How to speed up Excel in 6 steps

After the last post on Excel (“Accelerating an Excel Sheet with OpenCL“), there have been various request and discussions how we do “the miracle”. Short story: we only apply proper engineering tactics. Below I’ll explain how you can also speed up Excel and when you actually have to call us (last step).

A computer can handle 10s of gigabytes per second. Now look how big your Excel-sheet is and how much time it takes. Now you understand that the problem is probably not your computer.

Excel is a special piece of software from a developer’s perspective. An important rule of software engineering is to keep functionality (code) and data separate. Excel mixes these two as no other, which actually goes pretty well in many cases unless the data gets too big or the computations too heavy. In that case you’ve reached Excel’s limits and need to properly solve it.

An Excel-file often does things one-by-one, with a new command in every cell. This prevents any kind of automatic optimizations – besides that, Excel-sheets are very prone to errors.

Below are the steps to go through, of which most you can do yourself!

Step 1: Try LibreOffice

LibreOffice has a very fast calculation-engine and uses OpenCL to enable the GPU for faster computations. It just works with your Excel sheet or gives errors – very simple to find out.

Download here (it’s free) and then just try. Much faster? Problem solved. Crashing or slower? Go to step 2.

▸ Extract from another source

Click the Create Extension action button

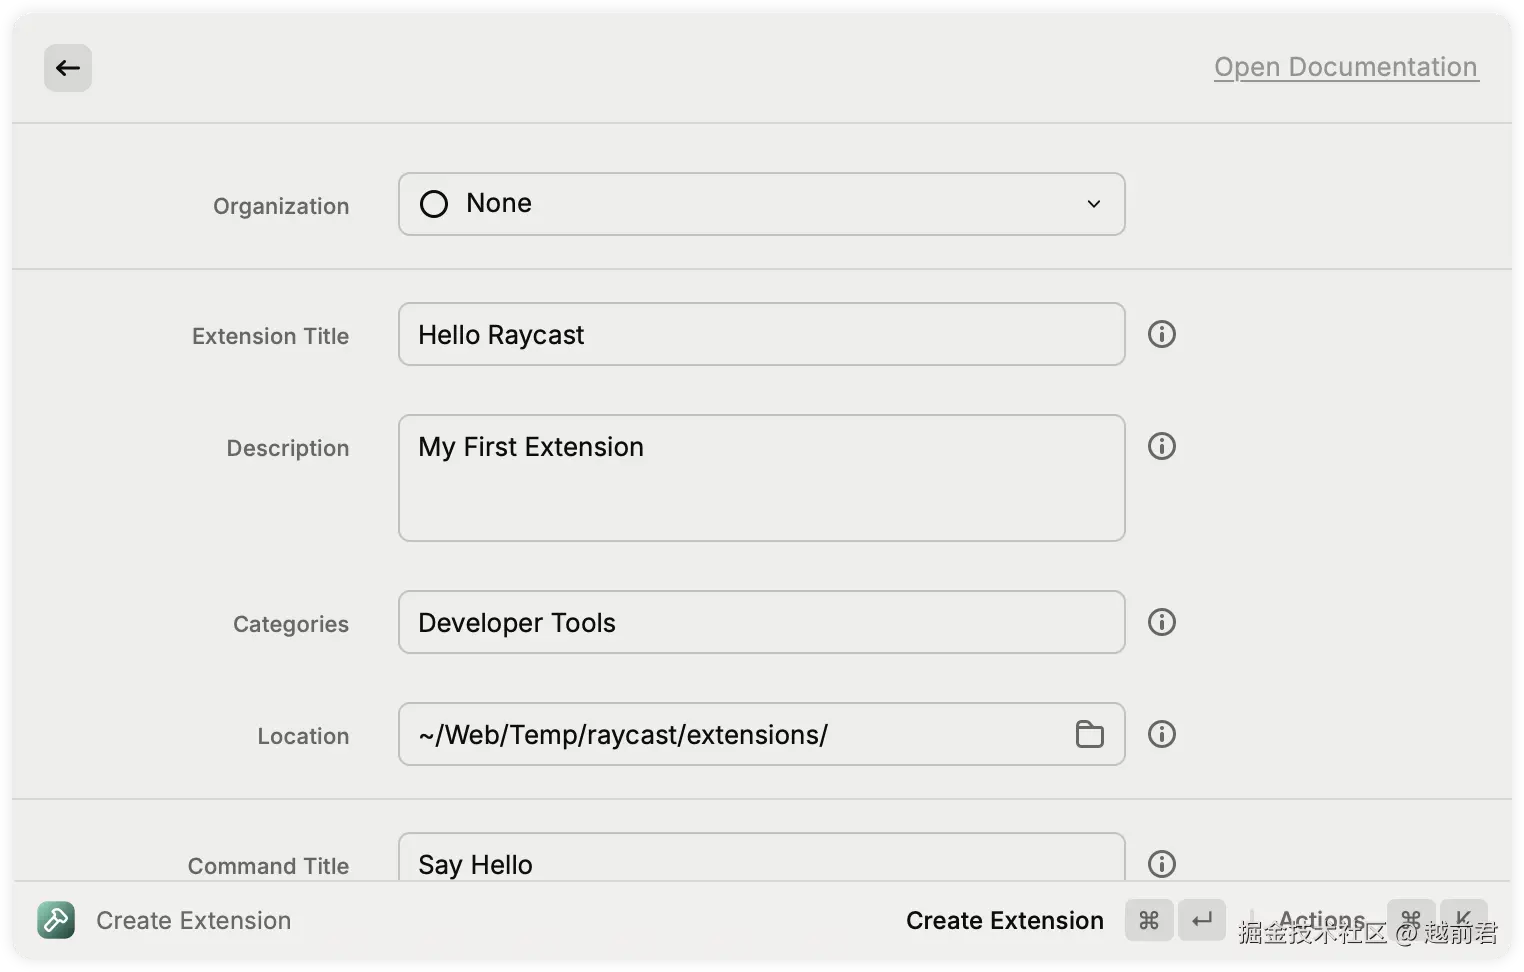[x=1004, y=921]
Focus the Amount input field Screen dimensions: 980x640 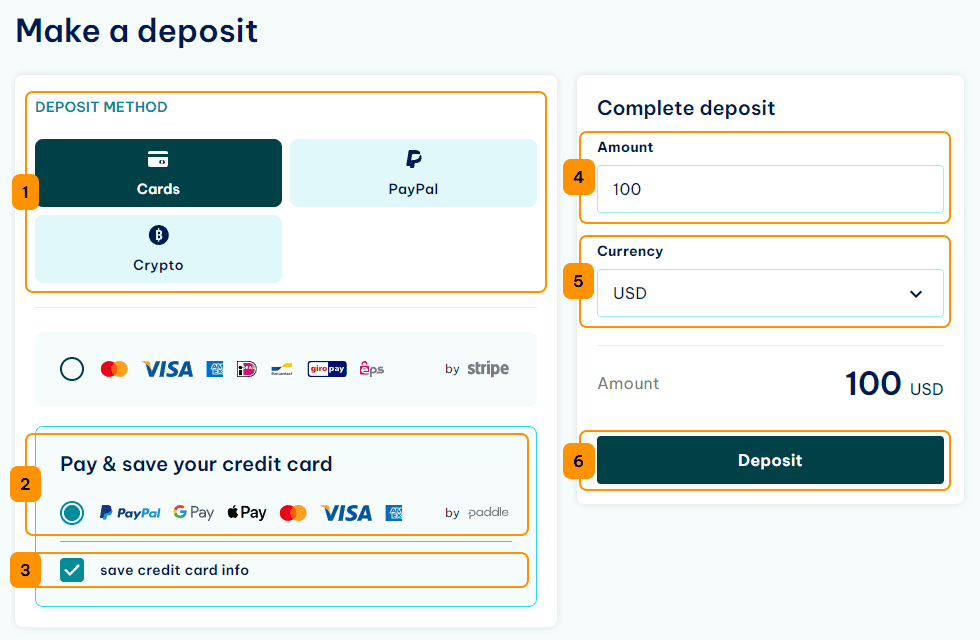(770, 189)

Step 2: Restructuring the Excel-sheet

Microsoft offers two first solutions to slow Excel: putting all calculations in VBA scripts, or move to MS Access. Both options need the data and code to be separated. Once you can answer “Where does the compute happen?” with an answer that is far from “here, and there and there and also a bit here and there” then you’re finished.

To further optimise the Excel sheet, I found the list on https://chandoo.org/wp/optimize-speedup-excel-formulas/ to be quite complete.

Step 3: Optimizing the algorithms

A classic is finding an optimal range of values and a computation is looped until the values don’t change anymore. There are two problems with that: temporary values and a slow algorithm. An approximation could help with initializing the data, resulting in much faster final results. Not storing temporary variable and intermediate results (run-in-one-go) could get to the final answer quicker.

There are many other examples that I could go into. Here at Stream HPC we do a lot of algorithm optimizations – knowing your mathematics gives faster software.

Step 4: Add more hardware

Got 4GB? Upgrade immediately. Got 8GB? Computers with 16GB or 32GB of memory will speed up the computer as a whole, but also Excel could get a lot faster. The actual speedup could also be none, of course. Easiest is to simply find a machine with lots of ram and test your Excel sheet.

Microsoft offers Windows HPC and a special office that goes with it. Currently they focus on running the sheet on Azure. And Azure is a lot bigger than what you have on your desk, for sure.

Step 5: Putting the compute-engine outside Excel

When Microsoft Access or Azure is not for you, you could focus on solving the computations in a smarter way. This is where we spoke about in the previous article on Excel and this is also the part where you should contact us, if you want performant version of your Excel sheet.

Some examples:

  • The algorithms will then be ported to C++ or C# and a DLL will be produced. You can interact with the DLL via Excel, which takes care of the control and holds the data.
  • Using Python (with Pandas), you can use the existing Excel-files for holding the input data and even the result-data, but isolate all the calculations. In Excel, you can put buttons for calling the Python scripts. The nice part about Python is that it’s easy to learn, just like Excel.
  • Often a database would help. Data is loaded into SQL and with a low-code solution, forms, overviews and more are created on top of it. The calculations are also separated, using one of the previous methods.

Often it feels like a large time-investment, but in the long run it’s actually a smaller time-investment. If you make sure the provided code is open source, small changes can be done by you.

Step 6: Porting the compute-engine to the GPU.

Is the bottleneck compute and not data but the pure computations (like Monte Carlo calculations), then the GPU is the next step.

This is where we’re best known for: making GPU-software. We’d take the optimized algorithm from step 3 and the data from step 2, then use the same approach as in step 5 to get software that runs on the GPU. The result is a very fast Excel sheet like the one in the previous Excel article.